Summary
In Carriere v. Minturn, 5 Cal. 435, in an action to foreclose a mortgage which stipulated for a fee of five per cent, it was said that it was not necessary to aver that five per cent was a reasonable fee, because the fee did not constitute the cause of action, but was an incident to it, like costs.

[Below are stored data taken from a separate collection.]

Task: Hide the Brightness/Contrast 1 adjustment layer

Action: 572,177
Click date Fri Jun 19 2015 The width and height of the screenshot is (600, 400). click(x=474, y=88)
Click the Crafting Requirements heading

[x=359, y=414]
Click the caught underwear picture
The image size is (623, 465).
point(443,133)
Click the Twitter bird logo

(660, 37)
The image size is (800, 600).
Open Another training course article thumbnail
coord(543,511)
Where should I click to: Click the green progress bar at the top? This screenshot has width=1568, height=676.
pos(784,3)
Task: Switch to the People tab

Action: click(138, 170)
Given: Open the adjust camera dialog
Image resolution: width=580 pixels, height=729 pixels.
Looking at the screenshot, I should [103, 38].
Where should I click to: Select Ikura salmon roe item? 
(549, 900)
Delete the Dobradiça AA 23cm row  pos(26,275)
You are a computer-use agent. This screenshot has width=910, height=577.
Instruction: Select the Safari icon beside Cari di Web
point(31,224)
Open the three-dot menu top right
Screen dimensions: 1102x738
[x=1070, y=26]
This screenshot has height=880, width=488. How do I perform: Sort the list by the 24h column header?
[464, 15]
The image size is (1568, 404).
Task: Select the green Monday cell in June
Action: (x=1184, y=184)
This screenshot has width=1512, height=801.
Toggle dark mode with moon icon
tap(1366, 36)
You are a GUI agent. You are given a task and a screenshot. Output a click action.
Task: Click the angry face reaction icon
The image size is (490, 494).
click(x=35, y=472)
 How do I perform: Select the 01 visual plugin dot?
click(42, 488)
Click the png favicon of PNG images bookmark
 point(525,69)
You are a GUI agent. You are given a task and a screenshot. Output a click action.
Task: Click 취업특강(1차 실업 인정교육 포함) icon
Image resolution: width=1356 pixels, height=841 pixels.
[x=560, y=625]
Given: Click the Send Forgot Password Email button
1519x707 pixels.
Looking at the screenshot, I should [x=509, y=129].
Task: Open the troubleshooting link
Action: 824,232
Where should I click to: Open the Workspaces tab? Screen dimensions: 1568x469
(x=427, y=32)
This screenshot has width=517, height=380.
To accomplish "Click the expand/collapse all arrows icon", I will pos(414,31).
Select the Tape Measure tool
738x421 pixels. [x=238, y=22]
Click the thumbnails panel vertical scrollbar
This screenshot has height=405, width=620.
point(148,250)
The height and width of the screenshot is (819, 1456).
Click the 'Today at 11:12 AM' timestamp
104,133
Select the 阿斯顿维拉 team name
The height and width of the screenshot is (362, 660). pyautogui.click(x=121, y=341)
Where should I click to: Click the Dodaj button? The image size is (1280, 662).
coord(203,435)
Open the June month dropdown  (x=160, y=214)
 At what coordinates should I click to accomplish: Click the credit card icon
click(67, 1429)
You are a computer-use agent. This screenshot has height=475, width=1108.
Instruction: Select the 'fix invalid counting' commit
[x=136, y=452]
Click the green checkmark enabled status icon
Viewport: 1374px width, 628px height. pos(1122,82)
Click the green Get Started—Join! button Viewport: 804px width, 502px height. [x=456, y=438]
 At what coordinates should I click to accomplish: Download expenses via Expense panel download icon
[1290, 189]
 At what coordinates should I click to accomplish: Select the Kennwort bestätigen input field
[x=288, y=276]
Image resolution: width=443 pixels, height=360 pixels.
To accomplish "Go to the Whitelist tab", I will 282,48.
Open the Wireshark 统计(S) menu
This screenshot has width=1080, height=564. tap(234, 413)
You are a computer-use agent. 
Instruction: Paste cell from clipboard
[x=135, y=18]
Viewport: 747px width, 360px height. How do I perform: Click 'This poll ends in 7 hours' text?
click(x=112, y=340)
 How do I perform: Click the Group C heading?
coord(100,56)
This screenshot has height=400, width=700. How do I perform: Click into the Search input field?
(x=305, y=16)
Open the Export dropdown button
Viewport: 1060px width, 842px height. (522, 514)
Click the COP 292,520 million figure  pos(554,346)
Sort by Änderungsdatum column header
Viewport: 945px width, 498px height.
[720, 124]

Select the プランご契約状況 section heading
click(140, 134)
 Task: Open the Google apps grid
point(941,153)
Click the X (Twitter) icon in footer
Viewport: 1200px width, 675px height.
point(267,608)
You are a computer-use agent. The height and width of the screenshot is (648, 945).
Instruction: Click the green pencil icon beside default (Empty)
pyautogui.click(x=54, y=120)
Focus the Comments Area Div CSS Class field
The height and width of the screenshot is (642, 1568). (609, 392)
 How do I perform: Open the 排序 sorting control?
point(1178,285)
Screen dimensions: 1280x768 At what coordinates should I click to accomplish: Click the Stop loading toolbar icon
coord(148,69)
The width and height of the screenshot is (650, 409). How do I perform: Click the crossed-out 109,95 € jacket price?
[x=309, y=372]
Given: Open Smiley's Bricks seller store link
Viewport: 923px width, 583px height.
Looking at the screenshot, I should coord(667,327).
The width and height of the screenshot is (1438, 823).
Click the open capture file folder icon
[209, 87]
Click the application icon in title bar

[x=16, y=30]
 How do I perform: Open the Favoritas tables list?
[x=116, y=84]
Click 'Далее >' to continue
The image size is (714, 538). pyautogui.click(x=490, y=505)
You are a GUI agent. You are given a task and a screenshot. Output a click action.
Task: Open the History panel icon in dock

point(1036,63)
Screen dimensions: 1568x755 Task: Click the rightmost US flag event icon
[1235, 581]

Summary of this case from Prescott v. GradyOpinion
Appeal from the District Court of the Fourth Judicial District, San Francisco County.
COUNSEL:
Sloan & Love, for Appellants.
Hall McAllister, for Respondent.
No briefs on file.
JUDGES: Heydenfeldt, J., delivered the opinion of the Court. Murray, C. J., concurred.
OPINION
HEYDENFELDT, Judge
The only difference between this case and that of Gronfier v. Minturn, decided at this Term, consists of the point made by appellants, that there is no allegation in the declaration that five per cent. was reasonable counsel fees. Such an averment was unnecessary. The counsel fees stipulated to be paid were not the cause of the action, but, like the costs, a mere incident to it, and may be fixed by the Chancellor, at his discretion, not exceeding the amount stipulated. Nor is such an allowance in the nature of a penalty, but only a provision against an actual expense to be incurred by the creditor on account of the failure of the debtor to fulfil his contract.
Judgment affirmed.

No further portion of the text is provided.